Over forty years of extensive research has not yet solved the complexity of Ebola pathogenesis leading to a continued need for a successful cure. This virus has evolved different strategies to counteract immune responses as they are unreceptive to a large portion of the known antiviral drugs and there is no valid treatment as to date for disease created by this pathogen. A plethora of evidences have revealed that monocytes/macrophage contribute significantly in viral pathogenesis.

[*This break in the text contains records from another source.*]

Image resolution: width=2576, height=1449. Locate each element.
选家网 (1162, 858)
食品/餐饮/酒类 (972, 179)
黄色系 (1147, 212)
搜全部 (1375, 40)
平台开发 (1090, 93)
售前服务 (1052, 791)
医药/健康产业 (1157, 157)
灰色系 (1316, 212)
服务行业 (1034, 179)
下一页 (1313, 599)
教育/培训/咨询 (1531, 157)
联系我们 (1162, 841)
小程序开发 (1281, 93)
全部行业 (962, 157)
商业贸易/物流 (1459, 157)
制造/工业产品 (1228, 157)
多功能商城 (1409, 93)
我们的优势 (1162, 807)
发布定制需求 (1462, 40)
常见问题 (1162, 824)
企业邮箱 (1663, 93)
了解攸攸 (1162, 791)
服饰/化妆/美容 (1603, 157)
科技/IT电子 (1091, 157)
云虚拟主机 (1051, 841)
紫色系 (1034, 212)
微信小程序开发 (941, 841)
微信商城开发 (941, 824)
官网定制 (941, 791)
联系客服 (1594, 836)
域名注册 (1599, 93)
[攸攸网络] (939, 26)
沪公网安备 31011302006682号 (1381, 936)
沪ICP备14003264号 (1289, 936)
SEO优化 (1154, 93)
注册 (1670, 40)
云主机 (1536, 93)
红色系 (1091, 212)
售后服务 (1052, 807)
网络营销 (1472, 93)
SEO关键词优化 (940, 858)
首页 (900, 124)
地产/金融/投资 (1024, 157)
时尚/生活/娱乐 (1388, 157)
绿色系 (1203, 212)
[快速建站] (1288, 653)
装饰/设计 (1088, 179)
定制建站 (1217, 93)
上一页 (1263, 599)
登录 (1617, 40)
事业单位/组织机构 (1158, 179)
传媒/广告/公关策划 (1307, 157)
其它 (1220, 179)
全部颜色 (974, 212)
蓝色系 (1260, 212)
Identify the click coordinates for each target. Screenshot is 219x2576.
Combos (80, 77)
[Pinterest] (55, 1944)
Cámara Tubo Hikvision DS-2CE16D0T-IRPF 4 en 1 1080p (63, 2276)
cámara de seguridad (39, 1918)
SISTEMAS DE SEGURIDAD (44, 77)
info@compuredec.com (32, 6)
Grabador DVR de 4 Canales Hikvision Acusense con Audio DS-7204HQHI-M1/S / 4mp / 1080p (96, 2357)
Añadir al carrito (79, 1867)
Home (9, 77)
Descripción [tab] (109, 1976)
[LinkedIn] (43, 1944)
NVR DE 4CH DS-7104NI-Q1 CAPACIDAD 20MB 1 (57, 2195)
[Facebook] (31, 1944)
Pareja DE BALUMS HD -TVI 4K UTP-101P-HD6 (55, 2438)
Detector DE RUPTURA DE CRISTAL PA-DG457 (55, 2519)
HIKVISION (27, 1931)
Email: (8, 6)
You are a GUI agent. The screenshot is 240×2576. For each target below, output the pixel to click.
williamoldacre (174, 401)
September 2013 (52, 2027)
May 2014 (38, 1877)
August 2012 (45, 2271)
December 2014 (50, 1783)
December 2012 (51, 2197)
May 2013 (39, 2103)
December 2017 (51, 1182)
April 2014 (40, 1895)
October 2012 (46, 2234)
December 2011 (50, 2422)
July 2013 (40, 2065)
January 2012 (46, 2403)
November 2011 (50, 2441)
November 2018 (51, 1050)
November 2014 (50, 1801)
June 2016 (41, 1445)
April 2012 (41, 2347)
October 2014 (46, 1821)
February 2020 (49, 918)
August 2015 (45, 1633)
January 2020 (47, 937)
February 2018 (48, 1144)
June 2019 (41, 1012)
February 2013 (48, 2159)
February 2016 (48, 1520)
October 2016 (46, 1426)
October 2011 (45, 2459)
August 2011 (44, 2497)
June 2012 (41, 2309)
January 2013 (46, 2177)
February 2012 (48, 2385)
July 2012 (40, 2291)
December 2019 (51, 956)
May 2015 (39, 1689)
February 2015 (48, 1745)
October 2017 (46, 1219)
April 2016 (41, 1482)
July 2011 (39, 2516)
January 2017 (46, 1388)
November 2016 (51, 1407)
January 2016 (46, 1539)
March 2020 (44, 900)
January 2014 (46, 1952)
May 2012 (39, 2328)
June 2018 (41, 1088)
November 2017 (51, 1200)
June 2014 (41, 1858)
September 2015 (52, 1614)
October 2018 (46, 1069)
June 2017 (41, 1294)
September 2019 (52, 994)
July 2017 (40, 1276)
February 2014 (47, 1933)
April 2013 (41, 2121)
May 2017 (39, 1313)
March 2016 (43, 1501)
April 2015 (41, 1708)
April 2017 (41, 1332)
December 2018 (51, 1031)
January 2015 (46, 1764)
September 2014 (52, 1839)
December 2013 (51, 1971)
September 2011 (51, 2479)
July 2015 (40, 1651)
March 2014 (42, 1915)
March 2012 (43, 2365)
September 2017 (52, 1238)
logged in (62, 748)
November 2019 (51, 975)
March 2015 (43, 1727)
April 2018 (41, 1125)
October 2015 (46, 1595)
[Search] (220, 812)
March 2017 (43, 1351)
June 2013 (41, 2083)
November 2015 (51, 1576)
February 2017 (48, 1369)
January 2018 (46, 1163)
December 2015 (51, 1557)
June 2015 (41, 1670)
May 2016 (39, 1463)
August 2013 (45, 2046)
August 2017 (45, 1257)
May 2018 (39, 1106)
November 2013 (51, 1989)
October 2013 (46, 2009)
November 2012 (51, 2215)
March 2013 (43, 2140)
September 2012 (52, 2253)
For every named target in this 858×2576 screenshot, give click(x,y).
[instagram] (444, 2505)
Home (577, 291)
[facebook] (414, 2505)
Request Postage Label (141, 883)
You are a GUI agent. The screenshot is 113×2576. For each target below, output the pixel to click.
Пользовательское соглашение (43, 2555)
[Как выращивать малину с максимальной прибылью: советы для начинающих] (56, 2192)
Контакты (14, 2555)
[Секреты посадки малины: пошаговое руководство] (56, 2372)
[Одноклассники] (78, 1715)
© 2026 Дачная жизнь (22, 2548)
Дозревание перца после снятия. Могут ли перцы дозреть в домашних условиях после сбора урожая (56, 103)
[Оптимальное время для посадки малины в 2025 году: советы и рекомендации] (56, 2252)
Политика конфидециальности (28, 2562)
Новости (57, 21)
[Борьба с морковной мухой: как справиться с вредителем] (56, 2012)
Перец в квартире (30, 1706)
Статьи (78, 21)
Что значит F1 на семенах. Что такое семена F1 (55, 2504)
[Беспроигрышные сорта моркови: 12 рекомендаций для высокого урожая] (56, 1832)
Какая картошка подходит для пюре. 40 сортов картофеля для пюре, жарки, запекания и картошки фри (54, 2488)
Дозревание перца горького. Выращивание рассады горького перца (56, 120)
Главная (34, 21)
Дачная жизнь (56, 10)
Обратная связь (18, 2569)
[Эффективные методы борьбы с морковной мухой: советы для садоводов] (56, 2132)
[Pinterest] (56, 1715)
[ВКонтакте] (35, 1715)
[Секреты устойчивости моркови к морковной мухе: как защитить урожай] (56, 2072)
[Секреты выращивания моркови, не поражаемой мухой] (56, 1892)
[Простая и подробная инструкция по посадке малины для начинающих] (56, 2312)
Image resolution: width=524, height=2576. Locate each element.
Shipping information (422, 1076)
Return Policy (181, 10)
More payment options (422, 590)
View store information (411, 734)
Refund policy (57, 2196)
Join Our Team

To interpret how macrophages and effector molecules respond against Zaire Ebola virus infections we evaluated the expression of genes that typically distinguish M0 and M1/M2 subsets by microarray dataset analysis.
We identified differentially expressed genes including in peripheral blood mononuclear cells (PBMCs) of Ebola infected Cynemologus macaques employing the reference gene expression dataset GSE5099 obtained from the NCBI Gene Expression Omnibus (GEO, http://www.ncbi.nlm.nih.gov/geo/) database.
Microarray analysis showed that the 3th and 4th days post infection was characterized by a massive presence of M1/MΦs as indicated by the expression of pro-inflammatory mediators. Nevertheless, a significant presence of M2 was observed until the 5th day post infection. Moreover, we observed a gradual evolution in the gene expression patterns of markers such as TLRs, OASs, HLA and Chitinase-like-lectins over time from day 0 to day 6, usually with a more significant change at 4th day, resulting in the separation of the early acute (day 0 to day 3) and late acute phases (day 3 to day 6).
Collectively, this revised analysis provided new avenues of research on Ebola pathogenesis and persistence contributing for the future development of more effective anti-Ebola diagnostic and therapeutic interventions that may pave the way to viral eradication.